> [Selected text]
==================================================

If we want to find a stock that could multiply over the long term, what are the underlying trends we should look for? Firstly, we'll want to see a proven return on capital employed (ROCE) that is increasing, and secondly, an expanding base of capital employed. This shows us that it's a compounding machine, able to continually reinvest its earnings back into the business and generate higher returns. However, after briefly looking over the numbers, we don't think CGN New Energy Holdings (HKG:1811) has the makings of a multi-bagger going forward, but let's have a look at why that may be.
Understanding Return On Capital Employed (ROCE)
If you haven't worked with ROCE before, it measures the 'return' (pre-tax profit) a company generates from capital employed in its business. To calculate this metric for CGN New Energy Holdings, this is the formula:
Return on Capital Employed = Earnings Before Interest and Tax (EBIT) ÷ (Total Assets - Current Liabilities)
0.06 = US$258m ÷ (US$5.9b - US$1.5b) (Based on the trailing twelve months to June 2020).
Therefore, CGN New Energy Holdings has an ROCE of 6.0%. In absolute terms, that's a low return but it's around the Renewable Energy industry average of 7.3%.
See our latest analysis for CGN New Energy Holdings
Above you can see how the current ROCE for CGN New Energy Holdings compares to its prior returns on capital, but there's only so much you can tell from the past. If you'd like to see what analysts are forecasting going forward, you should check out our free report for CGN New Energy Holdings.
The Trend Of ROCE
In terms of CGN New Energy Holdings' historical ROCE movements, the trend isn't fantastic. Over the last five years, returns on capital have decreased to 6.0% from 7.6% five years ago. Meanwhile, the business is utilizing more capital but this hasn't moved the needle much in terms of sales in the past 12 months, so this could reflect longer term investments. It's worth keeping an eye on the company's earnings from here on to see if these investments do end up contributing to the bottom line.

==================================================

> [Data]

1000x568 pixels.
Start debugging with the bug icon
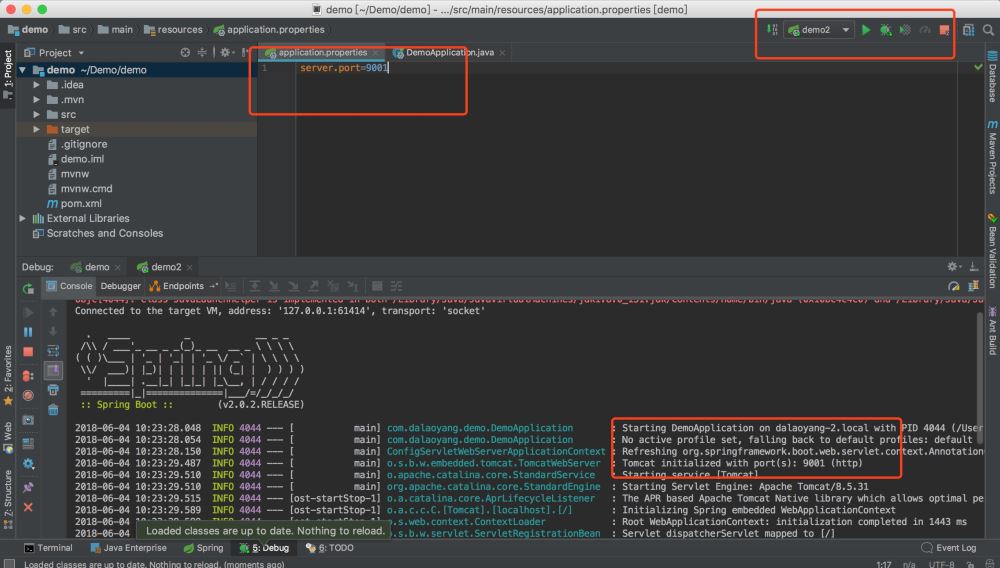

==================================================

> [Tasks to carry out]
a: Extract everything from "Therefore, CGN New" down to "average of 7.3%." in the CGN New Energy article, word for word.
b: List every US dollar figure that appears in the CGN New Energy article.
c: Carry on the CGN New Energy article about return on capital from the point where it stops.

> [Results]
a:
Therefore, CGN New Energy Holdings has an ROCE of 6.0%. In absolute terms, that's a low return but it's around the Renewable Energy industry average of 7.3%.

b: US$258m, US$5.9b, US$1.5b

c:
On a side note, CGN New Energy Holdings' current liabilities have increased over the last five years to 26% of total assets, effectively distorting the ROCE to some degree. If current liabilities hadn't increased as much as they did, the ROCE could actually be even lower. While the ratio isn't currently too high, it's worth keeping an eye on this because if it gets particularly high, the business could then face some new elements of risk.
What We Can Learn From CGN New Energy Holdings' ROCE
In summary, CGN New Energy Holdings is reinvesting funds back into the business for growth but unfortunately it looks like sales haven't increased much just yet. Yet to long term shareholders the stock has gifted them an incredible 152% return in the last five years, so the market appears to be rosy about its future. Ultimately, if the underlying trends persist, we wouldn't hold our breath on it being a multi-bagger going forward.
One final note, you should learn about the 3 warning signs we've spotted with CGN New Energy Holdings (including 2 which make us uncomfortable) .
If you want to search for solid companies with great earnings, check out this free list of companies with good balance sheets and impressive returns on equity.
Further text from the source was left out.